There are currently three levels of accreditation:

  • A” Voting member: complies fully with the Paris Principles;
  • B” Observer member: does not fully comply with the Paris Principles or has not yet submitted sufficient documentation to make that determination; and
  • C” Non-member: does not comply with the Paris Principles.

“A” status institutions can “participate fully in the international and regional work and meetings of national institutions as voting members, and they can hold office in the Bureau of the International Coordinating Committee or any sub-committee the Bureau establishes. They are also able to participate in sessions of the Human Rights Council and take the floor under any agenda item, submit documentation and take up separate seating.

“B” status institutions “may participate as observers in the international and regional work and meetings of national institutions. They cannot vote or hold office within the Bureau or its sub-committees. They are not given NHRIs badges, nor may they take the floor under agenda items and submit documentation to the Human Rights Council.”

C” status institutions “have no rights or privileges with the International Coordinating Committee or in United Nations rights forums. They may, at the invitation of the Chair of the Bureau, attend meetings of the International Coordinating Committee.” It should be noted that the International Coordinating Committee plans to eliminate “C” status since such an institution is not by definition a national human rights institution.

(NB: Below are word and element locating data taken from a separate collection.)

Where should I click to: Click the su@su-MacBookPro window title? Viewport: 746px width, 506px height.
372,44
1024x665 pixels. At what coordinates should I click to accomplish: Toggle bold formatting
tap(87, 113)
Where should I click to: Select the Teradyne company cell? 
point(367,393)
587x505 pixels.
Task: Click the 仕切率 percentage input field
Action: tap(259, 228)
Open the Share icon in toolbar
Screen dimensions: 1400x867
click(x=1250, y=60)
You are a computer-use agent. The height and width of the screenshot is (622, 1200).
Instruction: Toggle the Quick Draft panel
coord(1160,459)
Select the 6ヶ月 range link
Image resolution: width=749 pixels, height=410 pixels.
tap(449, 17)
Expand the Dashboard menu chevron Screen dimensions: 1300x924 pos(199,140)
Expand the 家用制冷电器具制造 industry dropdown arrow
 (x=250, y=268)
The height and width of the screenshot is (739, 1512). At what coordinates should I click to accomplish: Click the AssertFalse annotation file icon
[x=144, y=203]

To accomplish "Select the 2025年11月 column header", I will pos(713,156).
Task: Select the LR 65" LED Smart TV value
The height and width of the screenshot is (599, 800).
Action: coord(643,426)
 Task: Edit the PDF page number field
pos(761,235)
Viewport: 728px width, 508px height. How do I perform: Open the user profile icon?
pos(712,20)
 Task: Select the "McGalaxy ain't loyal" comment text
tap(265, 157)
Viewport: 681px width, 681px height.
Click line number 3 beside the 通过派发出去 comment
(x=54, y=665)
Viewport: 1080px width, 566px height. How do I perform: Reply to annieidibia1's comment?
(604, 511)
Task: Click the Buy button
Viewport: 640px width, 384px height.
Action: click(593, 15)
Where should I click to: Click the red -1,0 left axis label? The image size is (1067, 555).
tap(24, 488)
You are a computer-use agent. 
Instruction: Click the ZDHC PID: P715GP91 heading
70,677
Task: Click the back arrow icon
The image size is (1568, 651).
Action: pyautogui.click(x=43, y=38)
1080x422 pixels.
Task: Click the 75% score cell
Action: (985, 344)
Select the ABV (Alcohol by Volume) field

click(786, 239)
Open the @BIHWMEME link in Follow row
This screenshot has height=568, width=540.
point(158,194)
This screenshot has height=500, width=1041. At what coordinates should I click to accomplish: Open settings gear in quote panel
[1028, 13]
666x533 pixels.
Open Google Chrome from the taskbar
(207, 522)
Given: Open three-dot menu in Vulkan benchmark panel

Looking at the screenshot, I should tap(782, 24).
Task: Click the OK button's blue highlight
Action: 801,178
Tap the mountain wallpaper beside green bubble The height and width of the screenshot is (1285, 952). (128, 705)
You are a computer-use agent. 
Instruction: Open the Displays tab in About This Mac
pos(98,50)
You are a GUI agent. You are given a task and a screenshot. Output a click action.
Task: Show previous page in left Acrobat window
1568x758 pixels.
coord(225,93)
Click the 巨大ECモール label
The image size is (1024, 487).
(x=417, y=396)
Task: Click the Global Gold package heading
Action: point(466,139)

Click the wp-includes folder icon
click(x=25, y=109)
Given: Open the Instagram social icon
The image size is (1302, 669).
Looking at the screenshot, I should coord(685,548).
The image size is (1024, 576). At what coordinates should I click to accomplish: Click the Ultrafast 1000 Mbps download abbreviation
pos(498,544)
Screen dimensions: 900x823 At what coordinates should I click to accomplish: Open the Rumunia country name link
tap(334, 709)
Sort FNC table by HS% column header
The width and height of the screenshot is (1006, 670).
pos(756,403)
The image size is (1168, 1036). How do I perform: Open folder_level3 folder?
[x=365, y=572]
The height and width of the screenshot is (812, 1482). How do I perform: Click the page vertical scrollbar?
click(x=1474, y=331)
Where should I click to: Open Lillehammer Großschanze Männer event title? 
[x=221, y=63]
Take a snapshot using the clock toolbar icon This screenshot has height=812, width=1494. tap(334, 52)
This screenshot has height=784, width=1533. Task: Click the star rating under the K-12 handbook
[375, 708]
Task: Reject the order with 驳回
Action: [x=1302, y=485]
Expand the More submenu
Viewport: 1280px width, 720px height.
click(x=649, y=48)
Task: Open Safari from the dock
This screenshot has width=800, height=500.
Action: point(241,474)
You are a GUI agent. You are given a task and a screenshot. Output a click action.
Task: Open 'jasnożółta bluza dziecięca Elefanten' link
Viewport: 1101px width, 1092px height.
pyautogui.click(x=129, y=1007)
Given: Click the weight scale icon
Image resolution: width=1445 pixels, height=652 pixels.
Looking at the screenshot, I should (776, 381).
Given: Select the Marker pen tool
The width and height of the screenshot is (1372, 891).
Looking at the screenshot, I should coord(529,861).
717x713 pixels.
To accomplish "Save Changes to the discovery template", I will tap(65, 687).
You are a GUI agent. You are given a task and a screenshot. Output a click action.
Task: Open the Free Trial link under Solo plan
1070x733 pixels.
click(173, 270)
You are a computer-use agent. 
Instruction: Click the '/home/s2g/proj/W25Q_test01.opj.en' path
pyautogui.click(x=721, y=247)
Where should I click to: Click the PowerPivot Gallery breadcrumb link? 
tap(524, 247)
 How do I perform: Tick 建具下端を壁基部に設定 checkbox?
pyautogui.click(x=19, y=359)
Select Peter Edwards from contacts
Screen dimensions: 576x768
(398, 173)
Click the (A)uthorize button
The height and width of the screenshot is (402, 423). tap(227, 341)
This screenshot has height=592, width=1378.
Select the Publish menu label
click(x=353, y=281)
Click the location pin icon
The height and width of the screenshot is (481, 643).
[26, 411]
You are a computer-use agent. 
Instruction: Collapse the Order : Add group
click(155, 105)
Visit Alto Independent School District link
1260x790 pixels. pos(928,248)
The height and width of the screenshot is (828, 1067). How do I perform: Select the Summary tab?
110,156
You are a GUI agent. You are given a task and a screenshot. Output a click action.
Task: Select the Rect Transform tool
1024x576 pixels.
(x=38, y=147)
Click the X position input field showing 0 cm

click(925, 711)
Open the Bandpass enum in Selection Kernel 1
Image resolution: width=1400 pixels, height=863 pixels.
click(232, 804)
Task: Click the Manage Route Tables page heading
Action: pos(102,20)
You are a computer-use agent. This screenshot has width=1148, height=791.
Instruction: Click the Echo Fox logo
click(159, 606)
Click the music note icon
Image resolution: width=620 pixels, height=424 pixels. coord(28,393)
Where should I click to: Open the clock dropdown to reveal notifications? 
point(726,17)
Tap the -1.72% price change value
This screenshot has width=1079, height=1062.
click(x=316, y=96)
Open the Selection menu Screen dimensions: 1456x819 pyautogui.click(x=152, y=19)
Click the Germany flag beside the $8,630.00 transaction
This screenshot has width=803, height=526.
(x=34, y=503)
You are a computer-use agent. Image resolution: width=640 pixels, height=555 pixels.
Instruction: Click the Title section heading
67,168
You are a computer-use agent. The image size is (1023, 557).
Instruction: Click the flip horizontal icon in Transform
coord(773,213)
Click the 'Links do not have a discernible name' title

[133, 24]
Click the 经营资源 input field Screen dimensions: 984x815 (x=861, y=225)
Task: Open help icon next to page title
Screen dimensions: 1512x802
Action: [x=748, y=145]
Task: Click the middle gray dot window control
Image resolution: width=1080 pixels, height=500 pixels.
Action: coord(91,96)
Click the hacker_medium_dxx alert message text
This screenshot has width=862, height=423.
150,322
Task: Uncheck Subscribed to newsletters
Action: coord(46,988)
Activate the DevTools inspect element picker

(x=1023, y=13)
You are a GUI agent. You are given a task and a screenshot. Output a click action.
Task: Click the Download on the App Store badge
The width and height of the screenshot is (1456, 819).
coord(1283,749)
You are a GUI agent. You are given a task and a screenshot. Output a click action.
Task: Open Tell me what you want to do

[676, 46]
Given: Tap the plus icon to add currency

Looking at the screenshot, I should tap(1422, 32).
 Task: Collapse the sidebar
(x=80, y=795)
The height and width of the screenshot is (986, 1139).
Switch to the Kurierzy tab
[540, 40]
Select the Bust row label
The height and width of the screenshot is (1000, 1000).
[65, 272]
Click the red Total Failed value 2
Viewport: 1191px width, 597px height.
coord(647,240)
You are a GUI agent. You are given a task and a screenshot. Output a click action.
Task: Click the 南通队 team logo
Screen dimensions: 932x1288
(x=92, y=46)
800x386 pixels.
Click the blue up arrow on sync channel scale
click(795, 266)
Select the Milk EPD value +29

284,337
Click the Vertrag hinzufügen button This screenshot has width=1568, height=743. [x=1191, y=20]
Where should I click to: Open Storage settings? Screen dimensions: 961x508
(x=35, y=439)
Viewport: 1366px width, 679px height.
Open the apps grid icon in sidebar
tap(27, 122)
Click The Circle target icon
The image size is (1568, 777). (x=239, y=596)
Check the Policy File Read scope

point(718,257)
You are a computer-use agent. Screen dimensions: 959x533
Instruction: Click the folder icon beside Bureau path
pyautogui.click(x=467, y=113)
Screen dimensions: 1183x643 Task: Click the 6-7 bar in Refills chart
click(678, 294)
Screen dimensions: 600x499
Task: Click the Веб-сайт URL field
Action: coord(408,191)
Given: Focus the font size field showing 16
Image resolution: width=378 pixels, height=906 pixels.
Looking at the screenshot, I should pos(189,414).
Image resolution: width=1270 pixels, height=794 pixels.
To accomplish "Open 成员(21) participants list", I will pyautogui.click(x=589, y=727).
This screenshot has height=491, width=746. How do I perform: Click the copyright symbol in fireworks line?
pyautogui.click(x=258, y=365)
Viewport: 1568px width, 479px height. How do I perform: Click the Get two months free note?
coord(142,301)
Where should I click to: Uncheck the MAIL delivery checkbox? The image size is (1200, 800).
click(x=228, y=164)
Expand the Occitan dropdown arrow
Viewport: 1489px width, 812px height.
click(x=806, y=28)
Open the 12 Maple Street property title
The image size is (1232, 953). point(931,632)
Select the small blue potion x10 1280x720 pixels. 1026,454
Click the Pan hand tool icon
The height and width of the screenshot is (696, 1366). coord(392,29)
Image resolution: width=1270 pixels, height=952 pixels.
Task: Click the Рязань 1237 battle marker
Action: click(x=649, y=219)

All “A” status National Human Rights Institutions are subject to reaccreditation every five years to ensure that they maintain and improve their compliance with the Paris Principles. Institutions must provide documents to support their reaccreditation applications. Unless there are compelling and exceptional circumstances, a National Human Rights Institution that fails to provide these will lose its status and be required to re-apply anew.

According to the OHCHR, As of March 2015 73 67 National Human Rights Institutions were accredited as being in compliance with the Paris Principles.

The Canadian Human Rights Commission is in full compliance with the Paris Principles and maintains an “A” status. This status was last confirmed in May 2011.